Background: Malignant spinal cord compression (MSCC) has long been recognized as an important complication of cancer, but its incidence is unknown.
Objectives: To describe the incidence, the management, and the outcome of MSCC in the cancer population of the Canadian province of Ontario.
Methods: Episodes of MSCC, and treatments used for each episode, were identified by linking electronic hospital separation records and cancer centre records to Ontario's population-based cancer registry. The cumulative frequency of MSCC in the last 5 years of life was described in the 121435 patients who died of cancer in Ontario between 1990 and 1995. Survival after the first episode of MSCC, and duration of hospitalization with MSCC, was described.

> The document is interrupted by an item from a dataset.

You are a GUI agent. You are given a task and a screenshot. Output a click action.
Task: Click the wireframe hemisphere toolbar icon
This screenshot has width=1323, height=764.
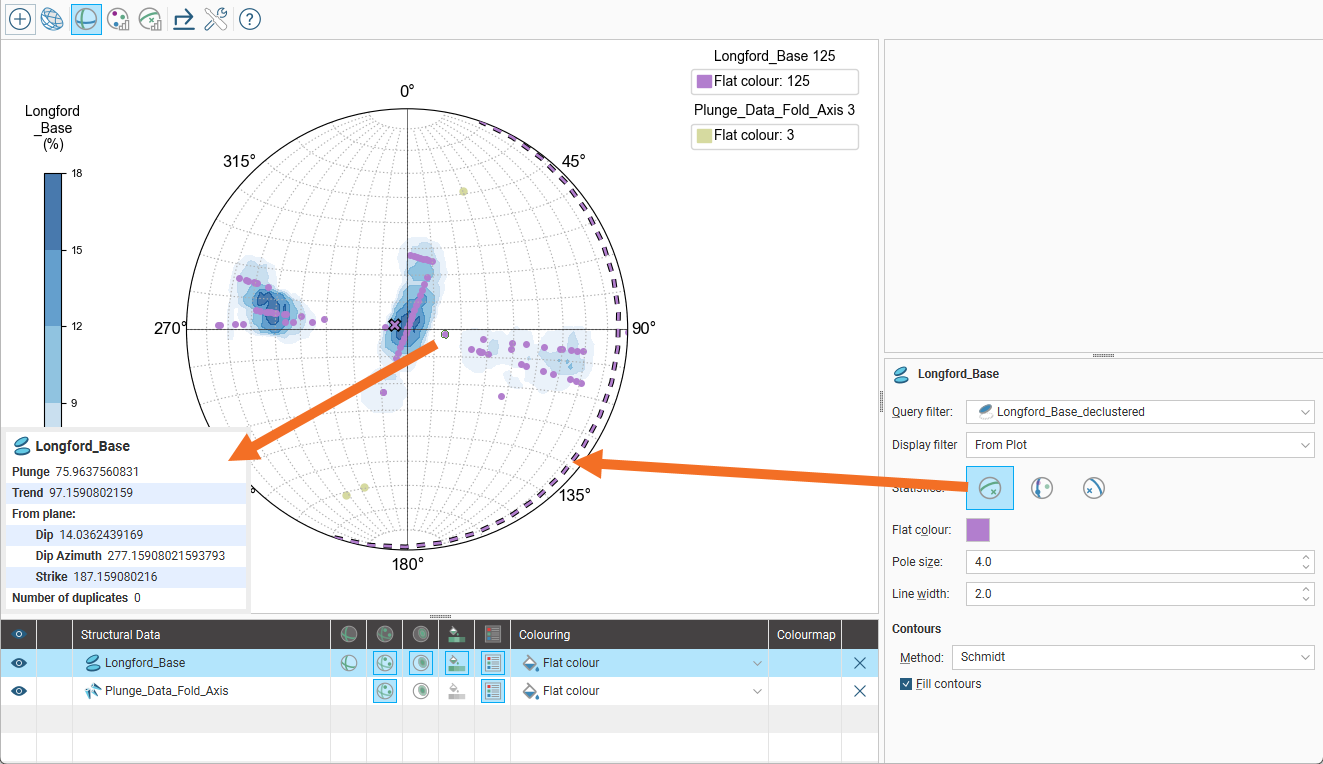pos(52,19)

Results: The cumulative probability of experiencing at least one episode of MSCC in the 5 years preceding death from cancer was 2.5% overall, and ranged from 0.2% in cancer of the pancreas to 7.9% in myeloma. Overall, 60.2% of first episodes of MSCC were treated with primary radiotherapy, and 16.1% with surgery +/- postoperative radiotherapy, while in the remaining 23.7%, there was no record of radiotherapy or surgery. Overall, the median survival following the first episode of MSCC was 2.9 months. The diagnosis of MSCC was associated with a doubling of the time spent in hospital in the last year of life.
Conclusion: MSCC is a fairly common occurrence among patients dying of cancer. There is a 40-fold variation in the cumulative incidence of MSCC among different types of cancer.